DATA SUPPLIED:
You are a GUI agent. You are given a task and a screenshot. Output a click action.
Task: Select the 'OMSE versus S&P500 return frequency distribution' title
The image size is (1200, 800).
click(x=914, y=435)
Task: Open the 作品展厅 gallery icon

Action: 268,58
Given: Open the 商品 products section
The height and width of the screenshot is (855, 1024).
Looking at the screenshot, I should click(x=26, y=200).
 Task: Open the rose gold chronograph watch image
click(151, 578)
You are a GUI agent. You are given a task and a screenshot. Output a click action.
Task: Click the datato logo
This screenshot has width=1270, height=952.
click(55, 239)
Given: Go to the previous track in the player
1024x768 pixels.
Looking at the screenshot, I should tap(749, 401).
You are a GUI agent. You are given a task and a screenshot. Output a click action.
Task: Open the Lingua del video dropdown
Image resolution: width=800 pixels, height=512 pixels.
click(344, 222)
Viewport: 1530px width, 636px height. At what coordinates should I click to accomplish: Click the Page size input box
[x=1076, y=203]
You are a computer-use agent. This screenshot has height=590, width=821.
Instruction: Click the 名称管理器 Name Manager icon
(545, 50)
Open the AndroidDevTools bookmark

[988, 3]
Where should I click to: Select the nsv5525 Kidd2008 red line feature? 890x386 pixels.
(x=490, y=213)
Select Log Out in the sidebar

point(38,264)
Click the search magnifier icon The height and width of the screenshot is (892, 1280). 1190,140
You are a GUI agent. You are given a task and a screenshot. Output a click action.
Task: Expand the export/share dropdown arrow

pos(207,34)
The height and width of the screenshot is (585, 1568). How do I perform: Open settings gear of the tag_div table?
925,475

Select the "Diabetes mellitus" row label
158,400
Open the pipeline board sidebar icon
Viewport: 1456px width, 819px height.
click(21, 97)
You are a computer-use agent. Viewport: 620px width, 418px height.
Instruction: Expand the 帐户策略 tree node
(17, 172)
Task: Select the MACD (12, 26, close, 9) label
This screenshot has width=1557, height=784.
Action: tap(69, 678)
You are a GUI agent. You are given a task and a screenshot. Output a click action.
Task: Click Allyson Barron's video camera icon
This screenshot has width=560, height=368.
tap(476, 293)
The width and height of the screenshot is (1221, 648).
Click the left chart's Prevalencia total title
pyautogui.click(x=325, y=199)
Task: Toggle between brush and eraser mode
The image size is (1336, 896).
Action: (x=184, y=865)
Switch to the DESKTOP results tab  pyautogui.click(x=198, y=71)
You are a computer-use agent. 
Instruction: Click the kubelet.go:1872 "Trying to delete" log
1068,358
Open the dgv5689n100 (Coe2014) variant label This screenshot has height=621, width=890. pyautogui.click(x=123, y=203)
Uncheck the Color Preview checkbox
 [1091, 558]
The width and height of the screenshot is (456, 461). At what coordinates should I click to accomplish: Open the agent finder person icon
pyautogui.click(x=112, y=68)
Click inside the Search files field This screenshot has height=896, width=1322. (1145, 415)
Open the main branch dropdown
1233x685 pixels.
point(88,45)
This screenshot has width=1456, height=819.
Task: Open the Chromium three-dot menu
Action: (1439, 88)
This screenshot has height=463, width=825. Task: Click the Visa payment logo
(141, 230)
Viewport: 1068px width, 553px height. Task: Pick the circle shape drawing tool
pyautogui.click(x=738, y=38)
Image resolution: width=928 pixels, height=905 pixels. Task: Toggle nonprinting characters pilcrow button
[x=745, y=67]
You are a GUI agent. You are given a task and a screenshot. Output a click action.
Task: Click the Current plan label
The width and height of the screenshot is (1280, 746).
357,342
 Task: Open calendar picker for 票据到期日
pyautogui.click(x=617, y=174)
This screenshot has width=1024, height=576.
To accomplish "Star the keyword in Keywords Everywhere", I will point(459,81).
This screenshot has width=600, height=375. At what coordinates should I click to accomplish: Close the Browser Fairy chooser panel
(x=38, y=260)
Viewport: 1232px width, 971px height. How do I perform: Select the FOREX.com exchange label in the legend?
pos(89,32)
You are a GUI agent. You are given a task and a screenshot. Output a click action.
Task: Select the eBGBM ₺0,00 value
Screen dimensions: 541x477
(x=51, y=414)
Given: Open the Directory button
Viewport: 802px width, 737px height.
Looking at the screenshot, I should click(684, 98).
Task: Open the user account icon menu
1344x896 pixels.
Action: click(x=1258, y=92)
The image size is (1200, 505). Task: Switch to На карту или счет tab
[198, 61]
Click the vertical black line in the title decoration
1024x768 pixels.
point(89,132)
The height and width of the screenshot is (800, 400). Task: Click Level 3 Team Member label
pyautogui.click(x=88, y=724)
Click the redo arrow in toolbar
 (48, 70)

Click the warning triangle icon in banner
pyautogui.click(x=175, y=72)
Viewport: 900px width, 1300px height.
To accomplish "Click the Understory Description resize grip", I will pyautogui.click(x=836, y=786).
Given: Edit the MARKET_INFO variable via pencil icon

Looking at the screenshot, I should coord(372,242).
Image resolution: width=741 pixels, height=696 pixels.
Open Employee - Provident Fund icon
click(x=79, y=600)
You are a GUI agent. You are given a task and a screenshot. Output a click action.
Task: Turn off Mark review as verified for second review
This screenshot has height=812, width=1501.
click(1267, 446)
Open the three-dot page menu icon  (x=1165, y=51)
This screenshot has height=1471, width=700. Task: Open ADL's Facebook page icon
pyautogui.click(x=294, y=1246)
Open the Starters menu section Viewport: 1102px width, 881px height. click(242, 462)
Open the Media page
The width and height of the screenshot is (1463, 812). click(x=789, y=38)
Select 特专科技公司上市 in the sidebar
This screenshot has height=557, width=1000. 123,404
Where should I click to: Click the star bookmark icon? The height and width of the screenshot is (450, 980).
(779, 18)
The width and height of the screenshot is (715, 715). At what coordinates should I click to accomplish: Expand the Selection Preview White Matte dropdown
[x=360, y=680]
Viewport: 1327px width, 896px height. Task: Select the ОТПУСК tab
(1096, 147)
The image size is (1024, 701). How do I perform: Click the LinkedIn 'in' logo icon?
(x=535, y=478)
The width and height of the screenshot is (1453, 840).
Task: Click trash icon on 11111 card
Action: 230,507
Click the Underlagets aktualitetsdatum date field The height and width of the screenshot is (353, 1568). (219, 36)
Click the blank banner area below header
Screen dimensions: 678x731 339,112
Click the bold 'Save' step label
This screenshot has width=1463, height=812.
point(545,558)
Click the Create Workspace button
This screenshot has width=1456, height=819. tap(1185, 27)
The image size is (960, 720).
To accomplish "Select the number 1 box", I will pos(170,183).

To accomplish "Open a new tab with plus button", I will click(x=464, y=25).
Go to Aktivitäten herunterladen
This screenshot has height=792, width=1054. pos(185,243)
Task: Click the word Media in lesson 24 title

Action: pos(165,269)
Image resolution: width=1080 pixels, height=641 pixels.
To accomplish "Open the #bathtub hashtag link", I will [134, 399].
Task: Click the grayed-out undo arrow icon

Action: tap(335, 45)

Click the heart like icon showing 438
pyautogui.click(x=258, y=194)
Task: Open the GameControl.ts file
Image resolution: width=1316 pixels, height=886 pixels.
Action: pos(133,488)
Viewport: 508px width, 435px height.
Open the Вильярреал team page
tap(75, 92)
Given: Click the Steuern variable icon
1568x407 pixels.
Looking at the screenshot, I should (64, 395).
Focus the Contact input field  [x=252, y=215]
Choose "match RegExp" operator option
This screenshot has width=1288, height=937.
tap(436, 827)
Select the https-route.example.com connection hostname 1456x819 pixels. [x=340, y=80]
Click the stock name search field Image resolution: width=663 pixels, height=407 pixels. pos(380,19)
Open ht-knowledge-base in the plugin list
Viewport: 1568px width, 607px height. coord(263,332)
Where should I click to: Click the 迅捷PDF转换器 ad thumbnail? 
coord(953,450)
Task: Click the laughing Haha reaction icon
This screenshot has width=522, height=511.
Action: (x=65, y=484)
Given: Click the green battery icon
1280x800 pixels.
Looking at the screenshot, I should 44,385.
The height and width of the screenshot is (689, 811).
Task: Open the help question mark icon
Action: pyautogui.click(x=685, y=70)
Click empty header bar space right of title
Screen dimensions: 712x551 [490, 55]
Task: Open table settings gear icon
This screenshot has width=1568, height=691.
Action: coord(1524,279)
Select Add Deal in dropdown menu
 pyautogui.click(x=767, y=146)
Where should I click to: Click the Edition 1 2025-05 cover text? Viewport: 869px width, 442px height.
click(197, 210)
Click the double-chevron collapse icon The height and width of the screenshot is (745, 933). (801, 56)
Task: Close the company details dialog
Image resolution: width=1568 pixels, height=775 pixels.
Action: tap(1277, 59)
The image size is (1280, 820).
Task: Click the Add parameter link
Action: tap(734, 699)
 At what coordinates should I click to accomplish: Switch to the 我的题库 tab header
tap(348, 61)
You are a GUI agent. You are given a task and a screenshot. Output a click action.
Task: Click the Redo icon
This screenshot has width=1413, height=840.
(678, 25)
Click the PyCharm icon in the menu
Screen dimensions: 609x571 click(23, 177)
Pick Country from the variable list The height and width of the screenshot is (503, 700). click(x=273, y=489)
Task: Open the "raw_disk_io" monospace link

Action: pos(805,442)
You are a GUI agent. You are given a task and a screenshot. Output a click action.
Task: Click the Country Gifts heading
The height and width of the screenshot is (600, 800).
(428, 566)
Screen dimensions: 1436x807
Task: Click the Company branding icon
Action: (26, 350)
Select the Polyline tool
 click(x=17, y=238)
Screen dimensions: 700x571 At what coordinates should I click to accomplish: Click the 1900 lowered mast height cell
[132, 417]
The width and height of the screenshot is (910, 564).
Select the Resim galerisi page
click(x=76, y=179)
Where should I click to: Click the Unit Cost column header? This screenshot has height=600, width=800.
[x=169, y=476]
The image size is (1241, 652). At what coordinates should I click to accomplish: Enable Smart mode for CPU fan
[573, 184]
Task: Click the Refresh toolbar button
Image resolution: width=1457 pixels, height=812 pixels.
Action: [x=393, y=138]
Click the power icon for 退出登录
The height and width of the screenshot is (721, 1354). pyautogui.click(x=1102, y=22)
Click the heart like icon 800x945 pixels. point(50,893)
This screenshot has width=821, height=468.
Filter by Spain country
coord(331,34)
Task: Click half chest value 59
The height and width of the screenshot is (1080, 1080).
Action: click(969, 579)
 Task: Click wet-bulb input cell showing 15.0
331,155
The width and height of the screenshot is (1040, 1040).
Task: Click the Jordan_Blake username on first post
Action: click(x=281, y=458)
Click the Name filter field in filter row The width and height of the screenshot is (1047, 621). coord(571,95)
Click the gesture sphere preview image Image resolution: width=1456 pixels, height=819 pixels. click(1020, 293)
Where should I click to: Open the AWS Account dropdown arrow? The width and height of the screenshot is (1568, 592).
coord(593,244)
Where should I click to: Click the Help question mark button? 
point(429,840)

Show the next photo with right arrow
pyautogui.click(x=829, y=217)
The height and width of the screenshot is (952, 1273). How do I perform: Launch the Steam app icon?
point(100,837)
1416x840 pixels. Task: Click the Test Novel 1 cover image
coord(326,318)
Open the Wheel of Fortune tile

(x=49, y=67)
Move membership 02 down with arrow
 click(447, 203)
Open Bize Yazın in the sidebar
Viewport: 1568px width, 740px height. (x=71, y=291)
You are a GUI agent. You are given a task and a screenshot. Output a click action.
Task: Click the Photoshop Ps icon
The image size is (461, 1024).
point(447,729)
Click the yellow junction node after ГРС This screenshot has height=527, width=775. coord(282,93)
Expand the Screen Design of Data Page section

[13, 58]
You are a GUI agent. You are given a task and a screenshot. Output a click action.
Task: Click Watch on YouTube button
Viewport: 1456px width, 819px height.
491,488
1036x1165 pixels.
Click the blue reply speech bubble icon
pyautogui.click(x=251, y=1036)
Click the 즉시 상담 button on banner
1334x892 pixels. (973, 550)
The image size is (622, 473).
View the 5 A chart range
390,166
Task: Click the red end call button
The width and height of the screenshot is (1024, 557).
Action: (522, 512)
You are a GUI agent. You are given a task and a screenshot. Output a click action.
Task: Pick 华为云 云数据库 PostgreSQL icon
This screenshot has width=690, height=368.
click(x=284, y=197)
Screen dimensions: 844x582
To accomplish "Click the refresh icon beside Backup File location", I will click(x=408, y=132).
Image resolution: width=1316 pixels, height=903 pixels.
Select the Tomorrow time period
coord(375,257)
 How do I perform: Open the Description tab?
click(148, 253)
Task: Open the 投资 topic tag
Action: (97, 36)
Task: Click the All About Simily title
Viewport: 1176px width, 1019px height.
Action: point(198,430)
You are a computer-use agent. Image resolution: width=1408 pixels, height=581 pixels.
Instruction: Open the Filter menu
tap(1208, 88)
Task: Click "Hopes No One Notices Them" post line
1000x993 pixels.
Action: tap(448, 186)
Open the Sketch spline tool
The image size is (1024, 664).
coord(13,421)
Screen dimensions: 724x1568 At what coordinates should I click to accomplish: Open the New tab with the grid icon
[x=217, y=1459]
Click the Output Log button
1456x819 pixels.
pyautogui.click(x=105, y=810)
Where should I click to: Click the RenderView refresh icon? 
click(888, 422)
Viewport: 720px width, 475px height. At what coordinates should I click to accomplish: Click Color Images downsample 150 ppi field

WHAT THIS TASK INVOLVES: Can you extract the lines of the material from the one containing "The height and width of the screenshot is (800, 400)." to the one containing "pyautogui.click(x=294, y=1246)", inclusive, and reproduce them word for word?

TASK RESPONSE:
The height and width of the screenshot is (800, 400). Task: Click Level 3 Team Member label
pyautogui.click(x=88, y=724)
Click the redo arrow in toolbar
 (48, 70)

Click the warning triangle icon in banner
pyautogui.click(x=175, y=72)
Viewport: 900px width, 1300px height.
To accomplish "Click the Understory Description resize grip", I will pyautogui.click(x=836, y=786).
Given: Edit the MARKET_INFO variable via pencil icon

Looking at the screenshot, I should coord(372,242).
Image resolution: width=741 pixels, height=696 pixels.
Open Employee - Provident Fund icon
click(x=79, y=600)
You are a GUI agent. You are given a task and a screenshot. Output a click action.
Task: Turn off Mark review as verified for second review
This screenshot has height=812, width=1501.
click(1267, 446)
Open the three-dot page menu icon  (x=1165, y=51)
This screenshot has height=1471, width=700. Task: Open ADL's Facebook page icon
pyautogui.click(x=294, y=1246)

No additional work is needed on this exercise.